Use BGP to Build Highly Available WireGuard at Home

8 minute read

Intro

I’ve been running WireGuard on a single Raspberry Pi 4b since long ago. My current setup uses router’s built-in port forward to NAT all packets arriving at 51820 to raspi 10.0.5.1:51820.

image

The whole setup runs well until I need to remotely restart the board, for whatever reason. As I added another raspi recently to my home lab, it’s time to explore a proper HA setup.

Architecture

Potential solutions

With a second server, there are a few options:

  1. Static routes Set up two port forwards in the router, each to a server. There is no automatic failover, though.
  2. Active/standby Use VRRP to dynamically assign a VIP to the primary server. The secondary server will sit idle, though.
  3. Reverse proxy For most users, it is an overkill to get a hardware load balancer for a simple VPN setup. Running software load balancer like haproxy or nginx on router might also presents some challenge.
  4. Dynamic routing Use BGP or OSPF to dynamically route packets to all available servers.

I ruled out 1 and 2 as the downside is very obvious.

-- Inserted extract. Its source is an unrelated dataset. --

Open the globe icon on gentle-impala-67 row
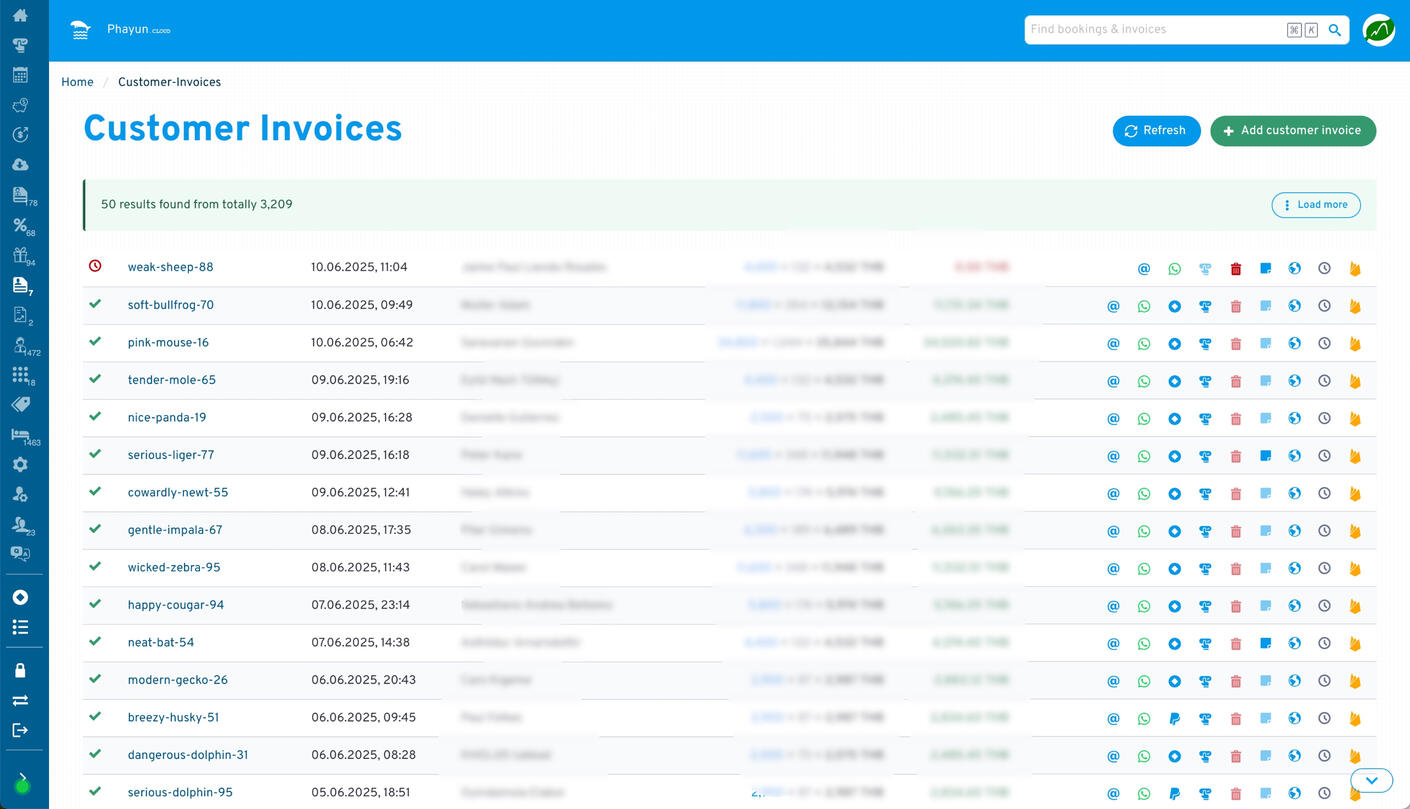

For option 3, Health check is the biggest issue. nginx supports active and passive UDP health check. Active won’t work, as WireGuard does not respond to any packets not encrypted via its public key. Apparently hacking nginx to encrpyt its health probe packets is insane (not thinking if it’s possible at all). Passive means nginx assumes the endpoint is dead if no communication in X seconds, which implies some down time, which equals bad user experience. Additionally, it’s very inefficient because all reverse proxies (nginx, haproxy, etc.) work at L4 in this scenario.

Given WireGuard is UDP-based, connection state is not a concern. If the packet stream of one connection is not delivered in order, or even if deliverd to differnt servers, it’s not a serious problem (more discussion below).

BGP serves exacly the purpose:

  • Fast failover BGP has hold and keepalive timers. With BFD it is even faster. Most implementation will fail immediately if the interface goes down, too.
  • Efficient Packets are forwarded (L3) instead of proxied (L4).
  • Load balance It’s possible to announce multiple routes with same weight (See Equal-Cost Multi-Path (ECMP)).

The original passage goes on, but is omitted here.